Nel percorso tracciato da Recalcati, tutti, docenti e discenti, genitori e figli, ognuno nella propria specificità, vive la possibilità di cadere, crollare, sbattere. Perdere. Perché quando ci si mette in gioco, specie nell’arte di educare, bisogna inciampare per accorgersi come “l’inciampo, il fallimento” rendono possibile la ricerca della verità.

 Ed ecco, quindi, l’importanza dell’ora di lezione. E’ “quello che resta della Scuola (con la lettera maiuscola, di contro ad una realtà sempre più sminuita), nel tempo della sua evaporazione”.

L’autore sottolinea anche il gravoso compito della scuola “a esercitare sempre più la funzione di supplenti di un discorso educativo che sembra non aver più sostegno né nelle famiglie né nelle istituzioni”, e che ha reso la stessa “un tribunale morale che deve sentenziare sui destini dei giovani”, che “pare più simile a quello che Pasolini ha definito ‘il nuovo fascismo della società dei consumi’”.
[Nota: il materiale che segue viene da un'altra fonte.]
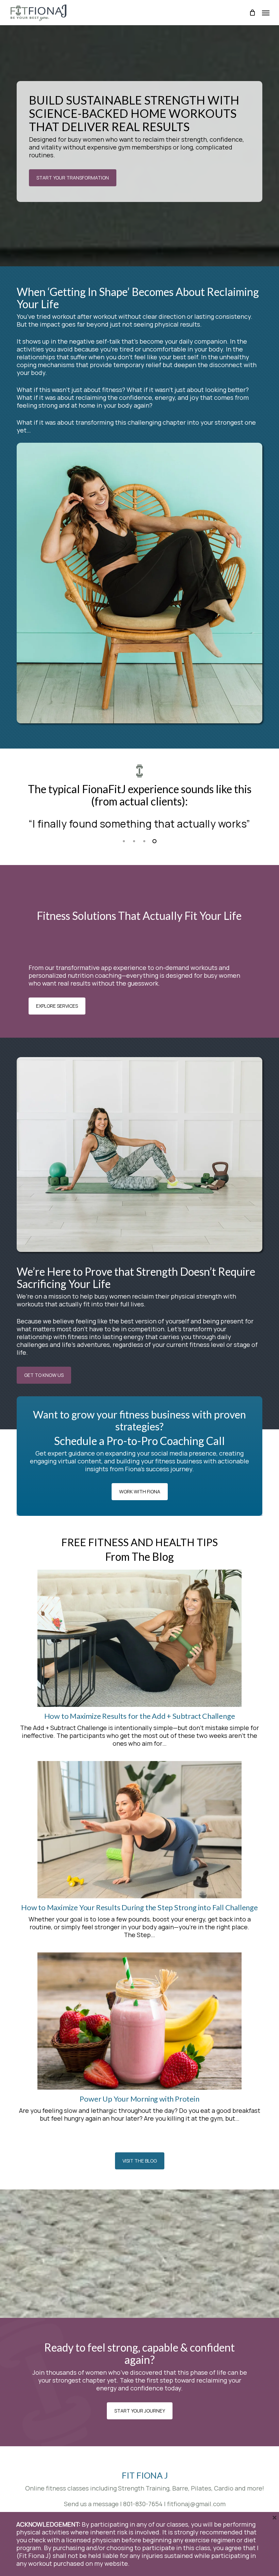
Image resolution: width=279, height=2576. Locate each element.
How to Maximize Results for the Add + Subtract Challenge (139, 1716)
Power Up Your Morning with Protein (139, 2098)
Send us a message (91, 2504)
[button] (265, 12)
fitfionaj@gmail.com (196, 2504)
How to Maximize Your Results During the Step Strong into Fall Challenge (139, 1907)
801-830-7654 (143, 2504)
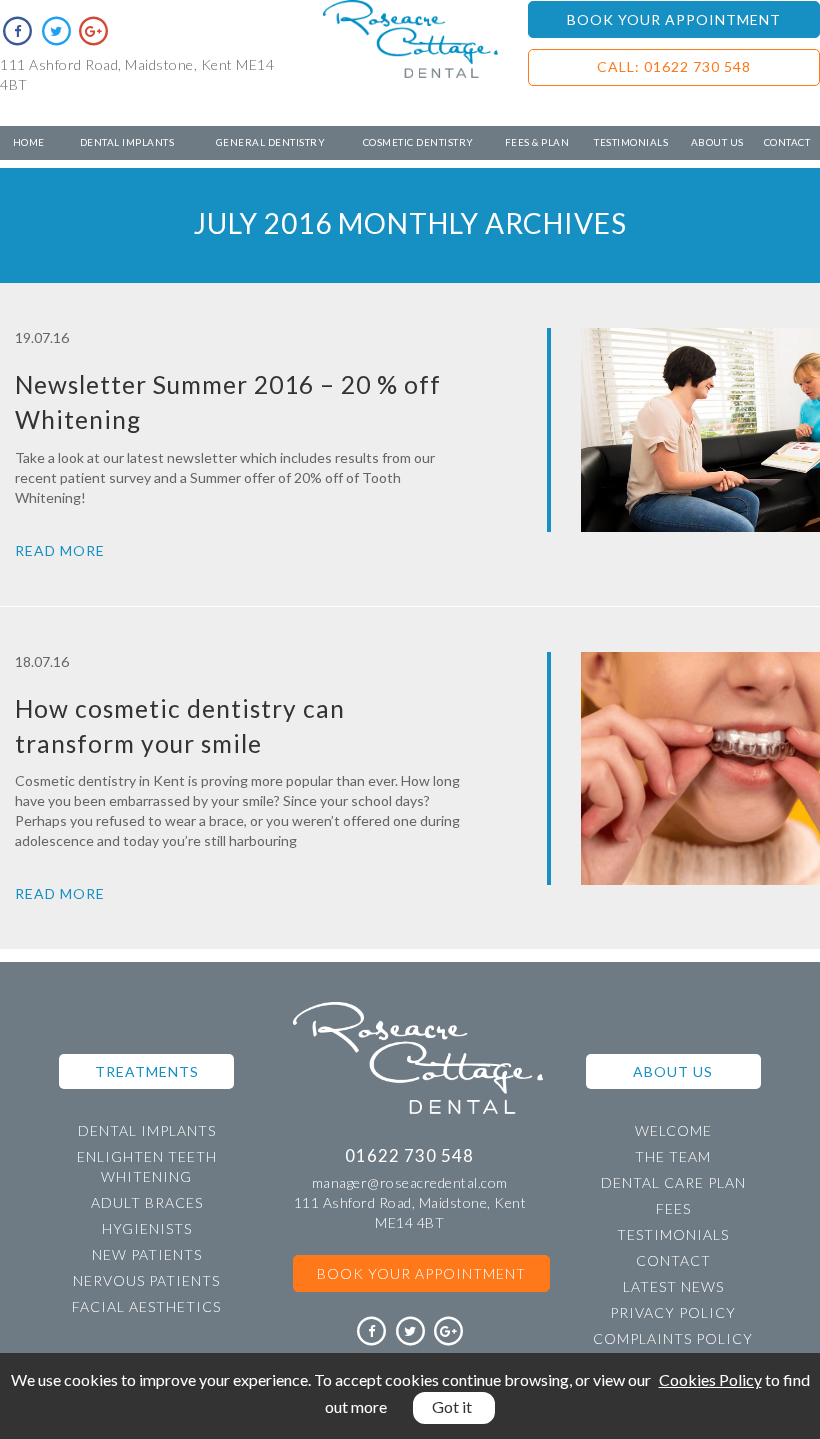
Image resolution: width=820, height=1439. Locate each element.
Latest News (673, 1286)
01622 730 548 (409, 1155)
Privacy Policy (673, 1312)
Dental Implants (127, 142)
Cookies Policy (710, 1379)
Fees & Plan (537, 142)
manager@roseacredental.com (410, 1182)
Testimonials (631, 142)
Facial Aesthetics (146, 1306)
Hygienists (147, 1228)
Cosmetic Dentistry (418, 142)
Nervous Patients (146, 1280)
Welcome (673, 1130)
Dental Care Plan (673, 1182)
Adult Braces (147, 1202)
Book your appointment (421, 1273)
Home (29, 142)
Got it (452, 1406)
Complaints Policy (673, 1338)
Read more (60, 550)
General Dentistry (271, 142)
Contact (787, 142)
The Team (673, 1156)
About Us (717, 142)
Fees (673, 1208)
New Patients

 Una scuola che umanizza non prevede la figura dell’insegnante padrone, giudice o che si riconosce il cattivo ruolo di chi deve cambiare. Piuttosto, si tratta di uno stile che deve mostrare, a chi si ha di fronte, un modello non da imitare, ma da mettere sempre in discussione, per provare davvero quell’erotismo, inteso come possibilità di “trasformare gli oggetti del sapere in oggetti del desiderio, in corpi erotici”: l’emozione veicolata dall’insegnante, mediante la spiegazione di un testo poetico, che non fa dormire l’alunno; una pagina di storia che ha suscitato forti preoccupazioni (anche queste sono emozioni) nella studentessa di fronte; il pianto che può suscitare l’emozione per una bella pagina di letteratura. Di questo erotismo ha bisogno l’insegnante, lo studente, il dirigente, ma anche il bidello, la madre, il padre.

Questo genera il vuoto, l’apertura di “buchi nel discorso già costituito, fa spazio, apre le finestre, le porte, gli occhi, le orecchie, il corpo”. Un mondo in cui si realizza quel “transfert”, dove anche un libro può diventare “corpo erotico” e un’ora di lezione “può cambiare una vita, imprimere al destino un’altra direzione”.  Nella certezza e consapevolezza che non è del contenuto del sapere che ci si deve preoccupare, ma della “trasmissione dell’amore per il sapere”, per la quale non esistono scuole, maestri o università specifiche ma, secondo “l’erotica dell’insegnamento”, parola e amore.